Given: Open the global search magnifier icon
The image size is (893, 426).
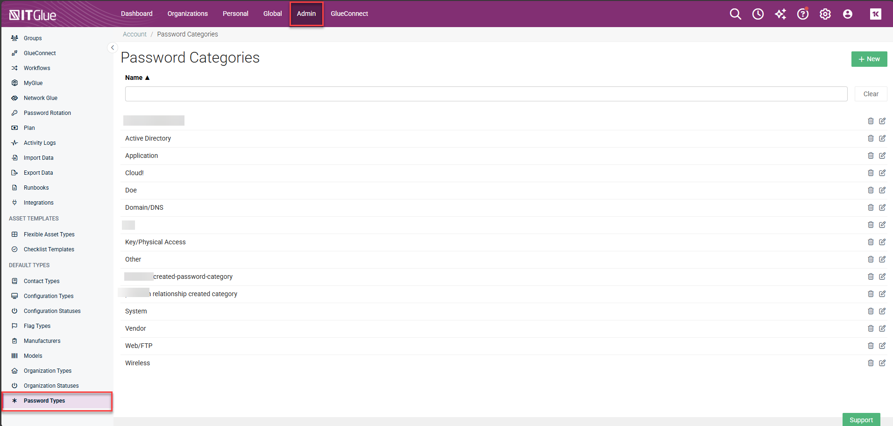Looking at the screenshot, I should (x=735, y=14).
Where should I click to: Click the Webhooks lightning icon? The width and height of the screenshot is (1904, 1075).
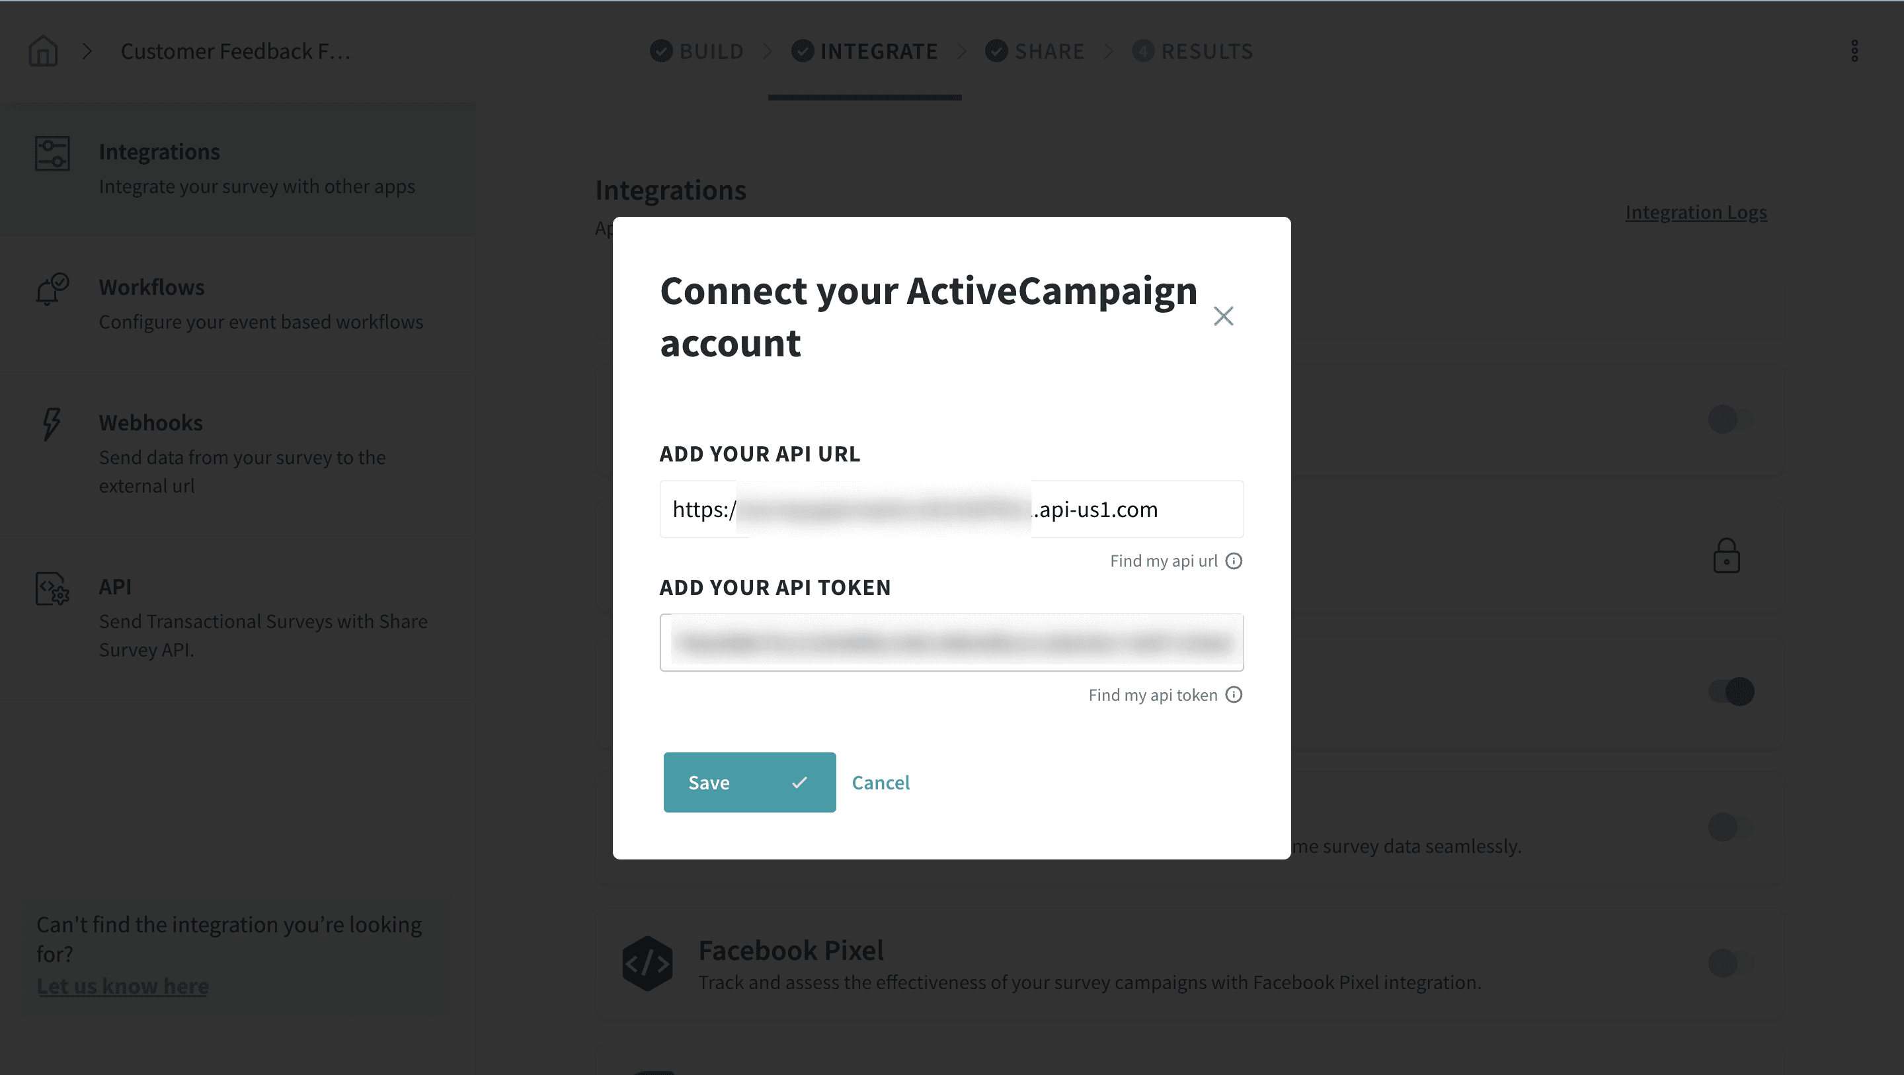coord(51,424)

* [Task to carry out]
Drop the pictures; repeat the listing above exactly.

* [Output for this exercise]
Given: Open the global search magnifier icon
The image size is (893, 426).
Looking at the screenshot, I should (x=735, y=14).
Where should I click to: Click the Webhooks lightning icon? The width and height of the screenshot is (1904, 1075).
coord(51,424)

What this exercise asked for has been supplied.